You won't get a truthful answer because the truth is you are right about the contributions being made/not made.


----------



## koshergrl

For all that the leftist mob continually screams that Rush and Coulter lie, they cannot provide a list of their lies. When they attempt, it's disjointed, garbled silliness that consists of a phrase here, a word or two there, that they have strung together to create a picture of a lie, but which is, in and of itself, simply a lie they've created.

Moore on the other hand...lol.


----------



## OldUSAFSniper

The reason that the left hates Ann Coulter so much, is because she took an activity that was solely the jurisdiction of the left, turned it around, and made it her own.  Her points are valid, she's good at it... and that just makes the left absolutely scream bloody murder.

Ann Coulter, just like Rush Limbaugh, is a bomb thrower.  Her and Rush make observations that everyone was thinking and they say them outloud.  And for the left, that is just unacceptable.  I mean if the OWS crowd stands in the middle of the intersection and screams that everyone making a million dollars or more should have their assests seized forcibly by the government and 'distributed' to the needy, but that's okay.  "Why those young people just make me proud."  

Van Jones, the watermelon man, can stand in front of a college group and DEMAND a violent, revolutionary over throw of the United States government, but that's okay.  You see that's free speech under the first amendment.  

But Ann Coulter says something about an icon of the left, Ted Kennedy, who's personal integrity is on the same level as a rutting pig, and it's as if she has spoken ill of one of the founding fathers.

Whine much?


----------



## edthecynic

koshergrl said:


> For all that the leftist mob continually screams that *Rush and Coulter lie, they cannot provide a list of their lies.* When they attempt, it's disjointed, garbled silliness that consists of a phrase here, a word or two there, that they have strung together to create a picture of a lie, but which is, in and of itself, simply a lie they've created.
> 
> Moore on the other hand...lol.


This said in the face of both being caught in the same Gore at Monticello lie, quoted by the Weekly Sub-Standard in their review of "Slander" and a video from your MessiahRushie himself, so apparently we are to believe LimpBoy and the Weekly Sub-Standard are part of the Liberal mob. 

The truth is, it is piss easy for your MessiahRushie to make a LIAR out of HIMSELF

The Obama Mask Has Come Off - The Rush Limbaugh Show
March 19, 2008
RUSH:    *But two wrongs don't make a right.*

Operation Chaos and "Civil Discourse"
May 6, 2008
RUSH:    *Operation Chaos is balance to all of the fraud that is being committed throughout our electoral process.*  George Soros is tampering with our electoral process with a huge multibillion-dollar fortune.  MoveOn.org is tampering with vast fundraising tentacles.  The unions... I mean, who doesn't "tamper" with elections, if you want to get right down to it? * Everybody tampers with elections because they're trying to influence the outcome.  But I'm not a tamperer. *

Operation Chaos Rolls Right On, and the Drive-Bys Can't Stop It
May 9, 2008
RUSH:   *Operation Chaos involves Republican operatives tampering in*, messing around with, having fun in, *Democrat elections*


----------



## koshergrl

How did you know I was talking specifically about you, ed?

But thanks for illustrating the point.
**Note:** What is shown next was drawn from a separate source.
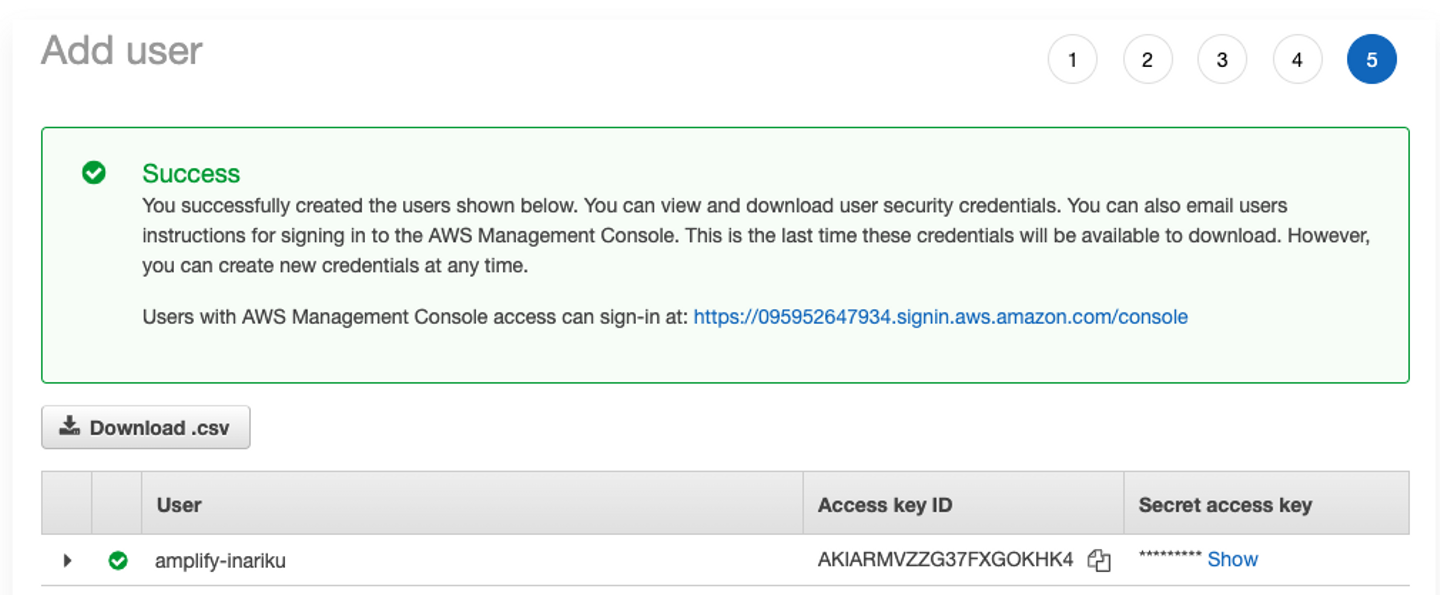Open the AWS console sign-in URL
This screenshot has height=595, width=1440.
point(940,317)
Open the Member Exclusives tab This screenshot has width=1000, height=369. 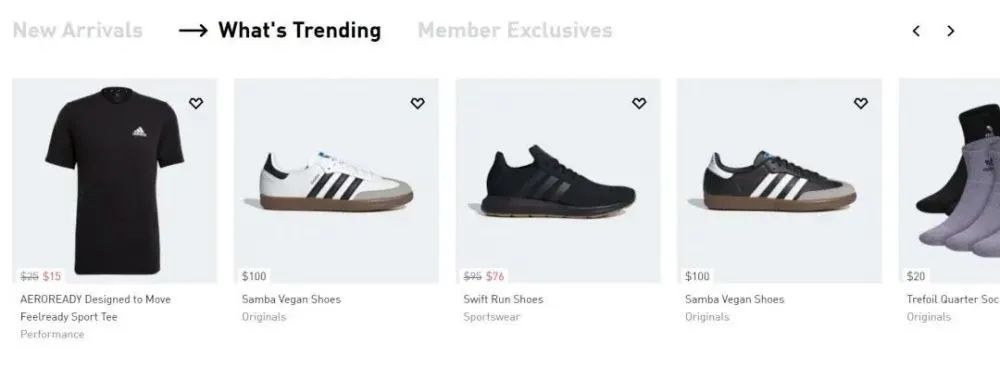[x=515, y=30]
You are never so stutteringly insane as when you are ranting about conservative talking heads.


----------



## bripat9643

konradv said:


> It's also the reason Huntsman is so low in the polls, despite being the most consistently conservative and experienced candidate, executively and diplomatically.



Why is it that libs are the only people who believe Huntsman is a conservative?


----------



## PLYMCO_PILGRIM

bripat9643 said:


> konradv said:
> 
> 
> 
> It's also the reason Huntsman is so low in the polls, despite being the most consistently conservative and experienced candidate, executively and diplomatically.
> 
> 
> 
> 
> Why is it that libs are the only people who believe Huntsman is a conservative?
Click to expand...


the same reason conservatives view MSNBC as far left while liberals view it as centrist or vise versa with Fox news


----------



## koshergrl

OldUSAFSniper said:


> The reason that the left hates Ann Coulter so much, is because she took an activity that was solely the jurisdiction of the left, turned it around, and made it her own. Her points are valid, she's good at it... and that just makes the left absolutely scream bloody murder.
> 
> Ann Coulter, just like Rush Limbaugh, is a bomb thrower. Her and Rush make observations that everyone was thinking and they say them outloud. And for the left, that is just unacceptable. I mean if the OWS crowd stands in the middle of the intersection and screams that everyone making a million dollars or more should have their assests seized forcibly by the government and 'distributed' to the needy, but that's okay. "Why those young people just make me proud."
> 
> Van Jones, the watermelon man, can stand in front of a college group and DEMAND a violent, revolutionary over throw of the United States government, but that's okay. You see that's free speech under the first amendment.
> 
> But Ann Coulter says something about an icon of the left, Ted Kennedy, who's personal integrity is on the same level as a rutting pig, and it's as if she has spoken ill of one of the founding fathers.
> 
> Whine much?


 
The bombs are truth, and that is always what unhinges them.


----------



## edthecynic

koshergrl said:


> BDBoop said:
> 
> 
> 
> *Why don't you answer Ed's post, KG*. .... KG. Cagey. Gotcha.
> 
> 
> 
> 
> *Because I don't take him seriously.* He's a far left extremist loon, *there's no point in engaging a whackjob.*
Click to expand...




BDBoop said:


> Oh. *Then you should never speak to him again.*
> 
> OR: Address the issue about Ann's three lies in as many minutes.





koshergrl said:


> *Yes, as I said, ed has no credibility.* His wackiness neutralizes it.





koshergrl said:


> How did you know I was talking specifically about you, *ed*?
> 
> But thanks for illustrating the point. *You* are never so stutteringly insane as when *you* are ranting about conservative talking heads.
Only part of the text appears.